YOUR GOAL = The entries are to be reproduced verbatim, and their pictures left out.

──────── THE DATA ────────

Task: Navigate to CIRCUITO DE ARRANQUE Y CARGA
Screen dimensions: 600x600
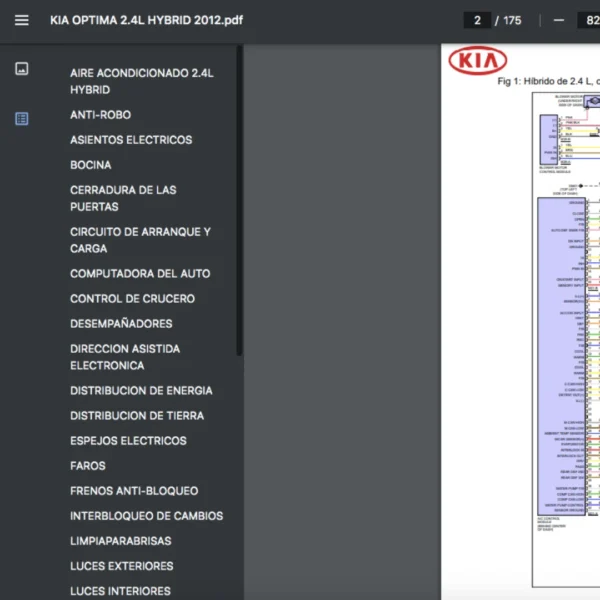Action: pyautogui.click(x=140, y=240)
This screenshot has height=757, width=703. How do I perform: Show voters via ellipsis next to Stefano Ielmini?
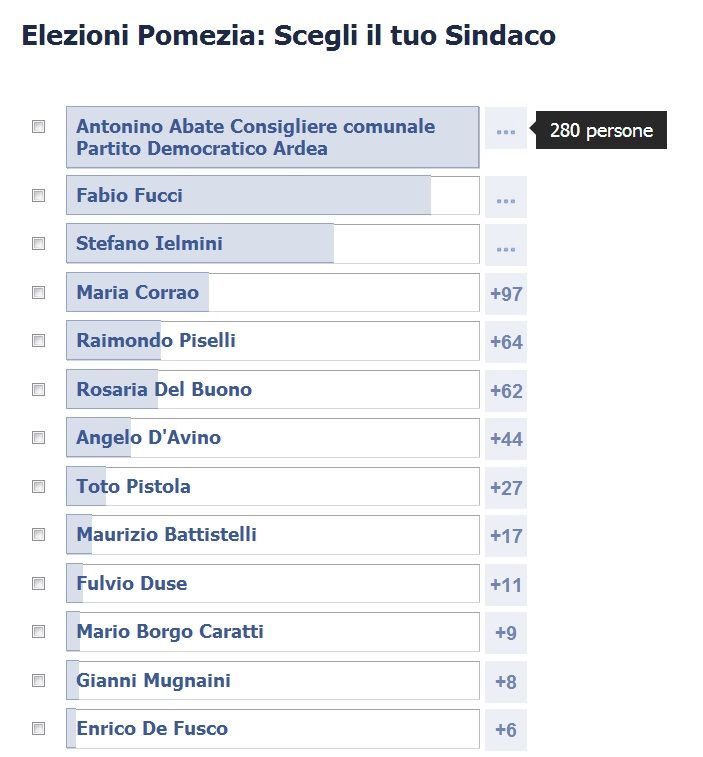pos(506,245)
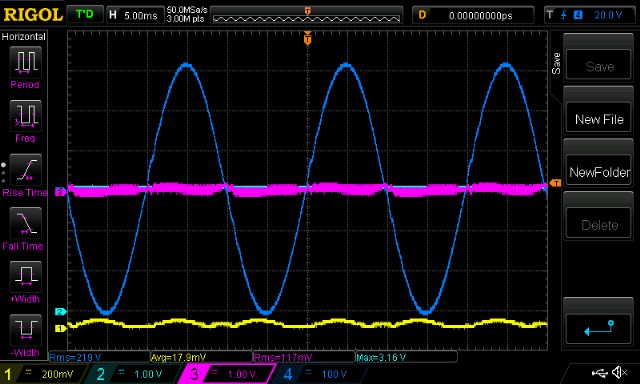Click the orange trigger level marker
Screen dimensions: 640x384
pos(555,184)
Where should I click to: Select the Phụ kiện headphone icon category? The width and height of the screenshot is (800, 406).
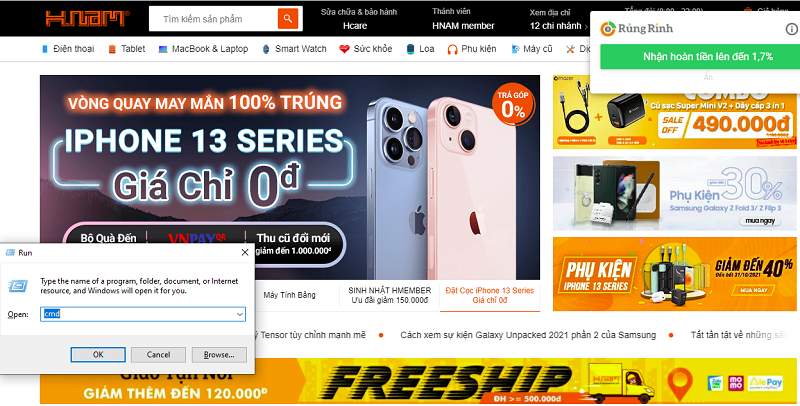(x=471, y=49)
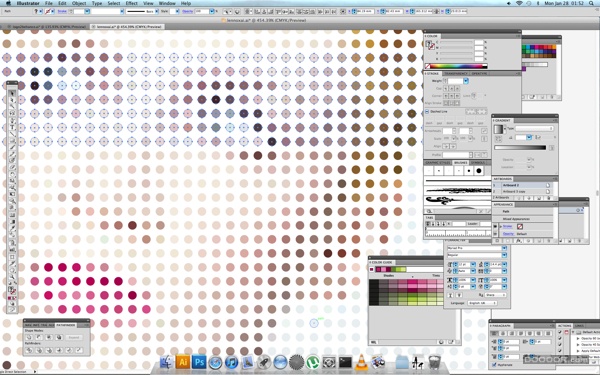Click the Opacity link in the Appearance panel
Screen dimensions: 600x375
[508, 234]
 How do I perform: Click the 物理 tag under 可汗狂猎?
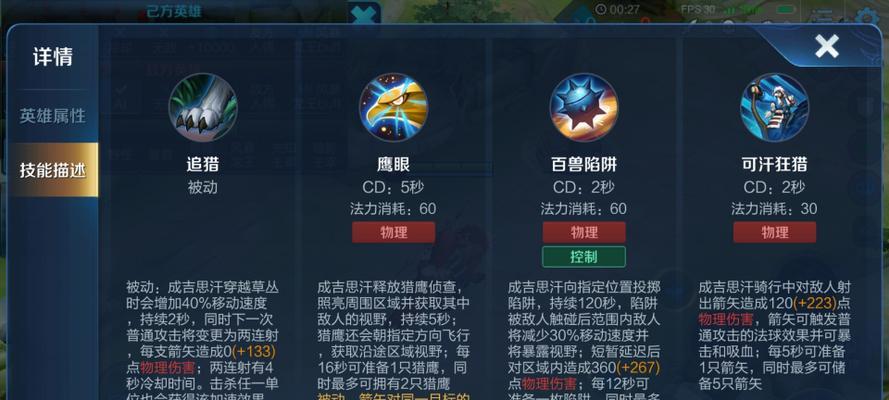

────────

ANSWER BOX =
Task: Navigate to CIRCUITO DE ARRANQUE Y CARGA
Screen dimensions: 600x600
Action: pyautogui.click(x=140, y=240)
This screenshot has height=757, width=703. How do I perform: Show voters via ellipsis next to Stefano Ielmini?
pos(506,245)
Click the orange trigger level marker
Screen dimensions: 640x384
pos(555,184)
Where should I click to: Select the Phụ kiện headphone icon category? The width and height of the screenshot is (800, 406).
(x=471, y=49)
Click the Opacity link in the Appearance panel
Screen dimensions: 600x375
[508, 234]
 How do I perform: Click the 物理 tag under 可汗狂猎?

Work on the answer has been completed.